Durham began as a depot for the North Carolina Railroad in 1853. A country physician, Bartlett S. Durham, donated land to the railroad, and that depot was subsequently named Durham Station. Prior to the arrival of the railroad, the area was primarily agricultural, with a few businesses catering to travelers along the Hillsborough Road.

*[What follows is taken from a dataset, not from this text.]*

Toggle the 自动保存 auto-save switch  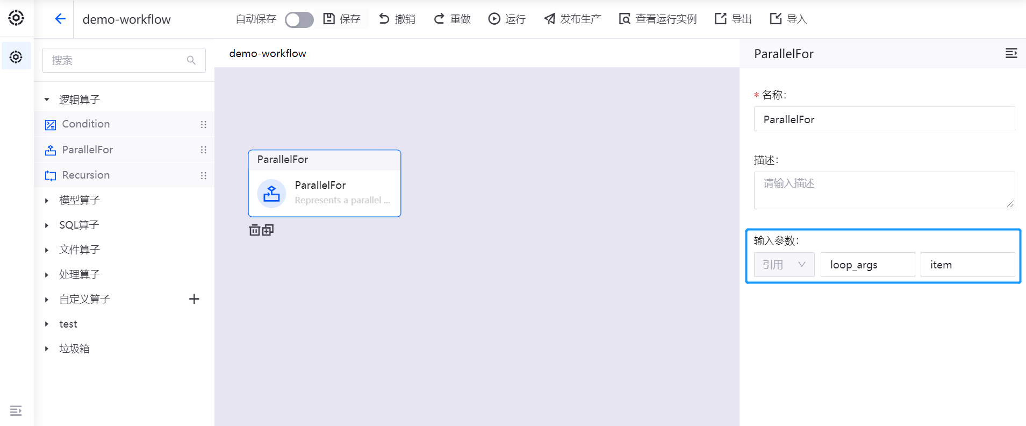(299, 20)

The community of Durham grew slowly before the American Civil War, but expanded rapidly afterwards; the city was chartered in 1869. Much growth was due to the expanding tobacco industry, as soldiers who became fond of the area’s Brightleaf tobacco and the popularity of this mild leaf spread. Numerous orders came to Green’s tobacco company; W.T. Blackwell partnered with Green and renamed the company the Bull Durham Tobacco Company. The name “Bull Durham” is supposedly taken from the bull on the British Coleman’s Mustard, which Mr. Blackwell, who was fond of it, mistakenly thought was manufactured in Durham, England. The other dominant tobacco company in the city was Washington Duke’s Duke & Sons Tobacco, and their growth soon rivaled that of the textile mills. Much of the city’s architecture dates from this period of 1890 to 1930.
In 1910 Dr. James E. Shepherd founded North Carolina Central University, the nation’s first publicly-supported liberal arts college for African Americans. In 1924 James Buchanan Duke established a philanthropic foundation in honor of his father, Washington Duke, to support Trinity College in Durham. This college changed its name to Duke University and built a large campus and hospital a mile west of Trinity College (now Duke’s East Campus).
Freeway construction in the 1960s resulted in loss of many of the historic districts in Durham, along with available funds for urban renewal. Durham’s growth rekindled in the 1970s and 1980s with the growth of the Research Triangle Park to its south, as well as the beginnings of downtown revitalization. Durham has come to style itself as the “City of Medicine,” due (among other things) to the renown of the Duke University hospital and the biotechnology and research going on in the Research Triangle Park.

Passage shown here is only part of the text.